妊娠中や子連れのとき、自然に譲ってもらえたトロントでの体験
私自身、妊娠中にトロントで電車やバスを利用しているとき、自然に席を譲ってもらうことが何度もありました。
また、娘を抱っこ紐で連れているときも、特別なやりとりをしなくても、自然に席を空けてもらうことが多くあります。

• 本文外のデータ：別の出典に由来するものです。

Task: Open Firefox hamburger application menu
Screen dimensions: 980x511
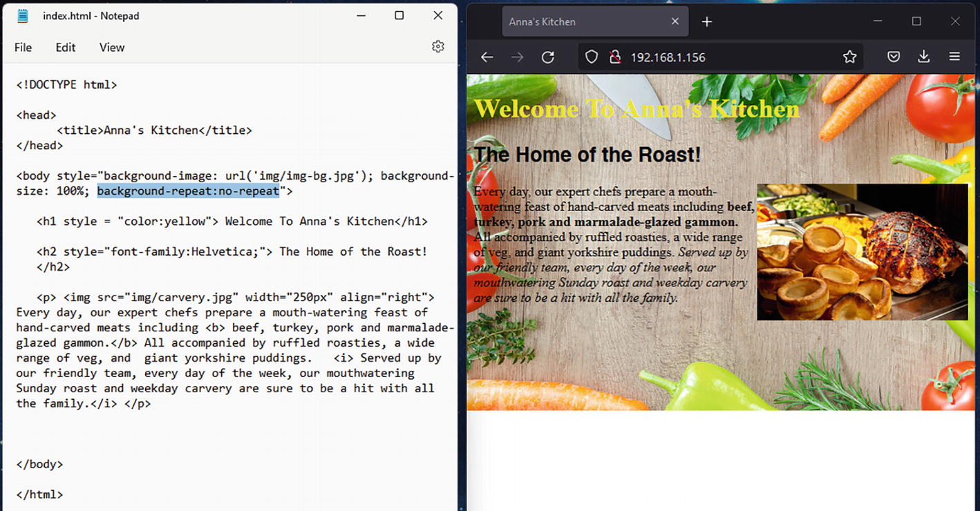Action: (x=954, y=57)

譲り方はさまざまで、必ずしも「どうぞ」と声をかけられる形ではありません。
トロントでの譲り方はいろいろ
私の体験では、
-
「座る?」と一言聞いてくれる人もいれば
-
何も言わずにさっと立つ人もいました。
でもどのパターンも、とても軽やかで、気負いがありませんでした。
断っても、やりとりはあっさり
譲られたとき、私はこう言って断ることもあります。
「すぐ降りるから大丈夫です、ありがとう」
すると、
-
「あら、そう?」で終わることもあれば
-
何も言わずにそのまま立っている人もいる
-
「いいから」と軽く手で示してくれる人もいました
どのケースでも、気まずさはありませんでした。
譲ることと座ることは別の話
トロントでは、席を譲る行為は単なる選択肢の提示で、座るかどうかは相手の判断だという感覚が自然に共有されているように感じました。
譲る側は、相手が座っても座らなくても気にしません。
日本での感覚との違い
私が以前経験した日本の公共交通では、
-
妊婦さん「らしい」けれど違ったら失礼かも
-
譲って断られたら気まずくなるかも
-
座らなかったら申し訳ない気持ちにさせてしまうかも
と、譲る前からたくさん気を使う必要がありました。
譲られた側も自由に断りにくく、結局座ってしまうことが少なくありませんでした。
親切は押し付けず、軽やかに
私がトロントで体験した親切は、声をかけるかどうかも人それぞれですが、どれも押し付けではなく、相手に委ねられている点が共通していました。
譲る側も構えすぎず、譲られる側も遠慮しすぎない。
関係がとてもシンプルです。
小さな違いだけれど大きな気づき
席を譲るかどうか、座るか座らないか。それ自体は小さなことです。
でもその裏には、
-
親切の渡し方
-
相手との距離感
-
自由の尊重のされ方
といった文化の違いが、はっきり表れていると感じました。
まとめ|親切は「軽く渡して、相手に任せる」
私のトロントでの体験からわかったのは、
-
譲ってもいい
-
断ってもいい
-
言葉があってもなくてもいい
そのくらい軽やかな親切が、人を少し楽にしてくれるのかもしれません。